* [What to work on] Transcribe every entry precisely, omitting nothing.

____________________

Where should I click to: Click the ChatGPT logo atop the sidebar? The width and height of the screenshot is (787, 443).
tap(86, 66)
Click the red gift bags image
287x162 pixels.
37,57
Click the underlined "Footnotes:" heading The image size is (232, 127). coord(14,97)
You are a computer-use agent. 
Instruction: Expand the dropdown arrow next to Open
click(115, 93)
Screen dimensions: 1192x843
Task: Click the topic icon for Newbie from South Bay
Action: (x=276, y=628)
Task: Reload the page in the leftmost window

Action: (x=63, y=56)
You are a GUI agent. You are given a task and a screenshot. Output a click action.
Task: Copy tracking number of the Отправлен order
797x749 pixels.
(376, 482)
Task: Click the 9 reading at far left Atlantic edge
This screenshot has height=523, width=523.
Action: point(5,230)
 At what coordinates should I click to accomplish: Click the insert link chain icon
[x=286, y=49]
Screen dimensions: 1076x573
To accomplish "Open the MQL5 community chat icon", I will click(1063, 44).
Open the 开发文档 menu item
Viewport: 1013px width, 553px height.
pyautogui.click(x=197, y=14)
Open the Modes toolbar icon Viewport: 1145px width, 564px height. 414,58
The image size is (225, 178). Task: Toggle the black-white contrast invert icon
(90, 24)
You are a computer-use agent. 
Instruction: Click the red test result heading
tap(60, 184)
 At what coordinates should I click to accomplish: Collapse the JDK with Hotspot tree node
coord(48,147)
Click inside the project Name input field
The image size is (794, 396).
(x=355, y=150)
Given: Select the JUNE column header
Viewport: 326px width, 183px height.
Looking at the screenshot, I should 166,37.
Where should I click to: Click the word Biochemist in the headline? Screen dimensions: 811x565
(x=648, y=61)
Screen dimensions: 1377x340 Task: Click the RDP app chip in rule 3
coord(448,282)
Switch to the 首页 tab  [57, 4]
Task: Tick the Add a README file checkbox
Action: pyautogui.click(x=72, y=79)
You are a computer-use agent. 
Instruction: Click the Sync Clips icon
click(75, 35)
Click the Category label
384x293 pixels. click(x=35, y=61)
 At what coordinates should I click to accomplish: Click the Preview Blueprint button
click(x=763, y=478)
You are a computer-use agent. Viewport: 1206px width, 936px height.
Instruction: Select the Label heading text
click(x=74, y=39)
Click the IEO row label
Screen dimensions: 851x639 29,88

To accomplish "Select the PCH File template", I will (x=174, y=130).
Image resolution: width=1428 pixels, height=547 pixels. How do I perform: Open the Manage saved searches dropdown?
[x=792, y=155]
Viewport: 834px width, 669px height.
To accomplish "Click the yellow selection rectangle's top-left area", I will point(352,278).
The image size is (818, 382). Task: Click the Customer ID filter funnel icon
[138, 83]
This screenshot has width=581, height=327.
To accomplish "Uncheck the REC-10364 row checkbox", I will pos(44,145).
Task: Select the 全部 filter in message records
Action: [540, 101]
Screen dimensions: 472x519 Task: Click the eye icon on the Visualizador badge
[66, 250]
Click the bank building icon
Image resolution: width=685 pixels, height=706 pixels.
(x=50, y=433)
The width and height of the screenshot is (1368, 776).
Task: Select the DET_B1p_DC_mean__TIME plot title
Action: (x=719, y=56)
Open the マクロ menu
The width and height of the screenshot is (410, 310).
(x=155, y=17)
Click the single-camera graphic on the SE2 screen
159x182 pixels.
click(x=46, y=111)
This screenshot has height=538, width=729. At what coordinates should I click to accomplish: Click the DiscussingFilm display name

____________________

* [Output for this task]
Where should I click to: Click the ChatGPT logo atop the sidebar? The width and height of the screenshot is (787, 443).
tap(86, 66)
Click the red gift bags image
287x162 pixels.
37,57
Click the underlined "Footnotes:" heading The image size is (232, 127). coord(14,97)
You are a computer-use agent. 
Instruction: Expand the dropdown arrow next to Open
click(115, 93)
Screen dimensions: 1192x843
Task: Click the topic icon for Newbie from South Bay
Action: (x=276, y=628)
Task: Reload the page in the leftmost window

Action: (x=63, y=56)
You are a GUI agent. You are given a task and a screenshot. Output a click action.
Task: Copy tracking number of the Отправлен order
797x749 pixels.
(376, 482)
Task: Click the 9 reading at far left Atlantic edge
This screenshot has height=523, width=523.
Action: point(5,230)
 At what coordinates should I click to accomplish: Click the insert link chain icon
[x=286, y=49]
Screen dimensions: 1076x573
To accomplish "Open the MQL5 community chat icon", I will click(1063, 44).
Open the 开发文档 menu item
Viewport: 1013px width, 553px height.
pyautogui.click(x=197, y=14)
Open the Modes toolbar icon Viewport: 1145px width, 564px height. 414,58
The image size is (225, 178). Task: Toggle the black-white contrast invert icon
(90, 24)
You are a computer-use agent. 
Instruction: Click the red test result heading
tap(60, 184)
 At what coordinates should I click to accomplish: Collapse the JDK with Hotspot tree node
coord(48,147)
Click inside the project Name input field
The image size is (794, 396).
(x=355, y=150)
Given: Select the JUNE column header
Viewport: 326px width, 183px height.
Looking at the screenshot, I should 166,37.
Where should I click to: Click the word Biochemist in the headline? Screen dimensions: 811x565
(x=648, y=61)
Screen dimensions: 1377x340 Task: Click the RDP app chip in rule 3
coord(448,282)
Switch to the 首页 tab  [57, 4]
Task: Tick the Add a README file checkbox
Action: pyautogui.click(x=72, y=79)
You are a computer-use agent. 
Instruction: Click the Sync Clips icon
click(75, 35)
Click the Category label
384x293 pixels. click(x=35, y=61)
 At what coordinates should I click to accomplish: Click the Preview Blueprint button
click(x=763, y=478)
You are a computer-use agent. Viewport: 1206px width, 936px height.
Instruction: Select the Label heading text
click(x=74, y=39)
Click the IEO row label
Screen dimensions: 851x639 29,88

To accomplish "Select the PCH File template", I will (x=174, y=130).
Image resolution: width=1428 pixels, height=547 pixels. How do I perform: Open the Manage saved searches dropdown?
[x=792, y=155]
Viewport: 834px width, 669px height.
To accomplish "Click the yellow selection rectangle's top-left area", I will point(352,278).
The image size is (818, 382). Task: Click the Customer ID filter funnel icon
[138, 83]
This screenshot has width=581, height=327.
To accomplish "Uncheck the REC-10364 row checkbox", I will pos(44,145).
Task: Select the 全部 filter in message records
Action: [540, 101]
Screen dimensions: 472x519 Task: Click the eye icon on the Visualizador badge
[66, 250]
Click the bank building icon
Image resolution: width=685 pixels, height=706 pixels.
(x=50, y=433)
The width and height of the screenshot is (1368, 776).
Task: Select the DET_B1p_DC_mean__TIME plot title
Action: (x=719, y=56)
Open the マクロ menu
The width and height of the screenshot is (410, 310).
(x=155, y=17)
Click the single-camera graphic on the SE2 screen
159x182 pixels.
click(x=46, y=111)
This screenshot has height=538, width=729. At what coordinates should I click to accomplish: Click the DiscussingFilm display name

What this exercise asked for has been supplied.